Many people who have to configure multiple NIC firewalls with pf have difficulties with understanding what according to pf is
in and
out.
Code:
/|\ |
out | | in
| |
| \|/
| |
+-----|-----------|-----+
| +-----------+ |
| | PPPoE | |
| +-----------+ |
| |
| +---+ +---+ |
out | | | | | | out
<------------| W | | |----------->
| | L | | L | |
| | A | | A | |
----->-------| N | | N |------<-----
in | | | | | | in
| +---+ +---+ |
| |
| OpenBSD |
| pf |
| |
+-----------------------+
It is also easier if you use the tag facilities that pf provides. With tags you can simplify your ruleset.
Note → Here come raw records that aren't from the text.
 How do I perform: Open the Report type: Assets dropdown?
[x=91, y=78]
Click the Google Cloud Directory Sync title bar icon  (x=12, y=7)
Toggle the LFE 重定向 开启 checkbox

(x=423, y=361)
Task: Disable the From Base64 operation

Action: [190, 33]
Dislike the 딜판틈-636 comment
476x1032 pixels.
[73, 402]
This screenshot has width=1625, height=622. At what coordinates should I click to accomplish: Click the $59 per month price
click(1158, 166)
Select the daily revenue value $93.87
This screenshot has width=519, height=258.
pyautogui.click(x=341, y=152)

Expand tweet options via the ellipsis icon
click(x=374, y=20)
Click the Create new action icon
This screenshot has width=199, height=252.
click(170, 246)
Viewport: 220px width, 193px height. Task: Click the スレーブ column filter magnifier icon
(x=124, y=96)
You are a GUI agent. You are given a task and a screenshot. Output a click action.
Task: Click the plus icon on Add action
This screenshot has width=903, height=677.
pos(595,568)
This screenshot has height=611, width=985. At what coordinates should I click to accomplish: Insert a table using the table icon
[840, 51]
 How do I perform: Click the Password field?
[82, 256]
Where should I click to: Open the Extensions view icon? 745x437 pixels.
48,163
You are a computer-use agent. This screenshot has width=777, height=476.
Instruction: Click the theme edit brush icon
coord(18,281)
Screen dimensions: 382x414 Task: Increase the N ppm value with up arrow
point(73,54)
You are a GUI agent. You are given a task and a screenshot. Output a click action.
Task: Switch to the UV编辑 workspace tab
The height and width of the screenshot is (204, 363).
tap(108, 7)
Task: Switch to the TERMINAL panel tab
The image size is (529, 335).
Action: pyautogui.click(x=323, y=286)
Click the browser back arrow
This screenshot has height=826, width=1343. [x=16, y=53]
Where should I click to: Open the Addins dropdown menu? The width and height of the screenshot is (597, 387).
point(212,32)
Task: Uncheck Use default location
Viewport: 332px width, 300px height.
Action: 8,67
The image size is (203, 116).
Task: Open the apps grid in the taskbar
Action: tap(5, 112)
Because today is my wedding anniversary the following is in pf pseudocode and only meant to get you started
- Internal traffic
- wireless lan ---> LAN
Code:
pass in quick on WLAN from WLAN:network to LAN:network tag LAN_OUT
pass out quick on LAN tagged LAN_OUT
- LAN --> Wireless LAN
Code:
pass in quick on LAN from LAN:network to WLAN:network tag WLAN_OUT
pass out quick on WLAN tagged WLAN_OUT
- Internal traffic ---> INTERNET
- WLAN --> internet
Code:
pass in quick on WLAN from WLAN:network to ! LAN:network, tag OUT_PPPOE
pass out quick on PPPOE tagged OUT_PPPOE
- LAN --> internet
Code:
pass in quick on LAN from LAN:network to ! WLAN:network tag OUT_PPPOE
Of course you will need some additional rules and refinements to allow the DCHP and SSH traffic from/to the OpenBSD pf box itself.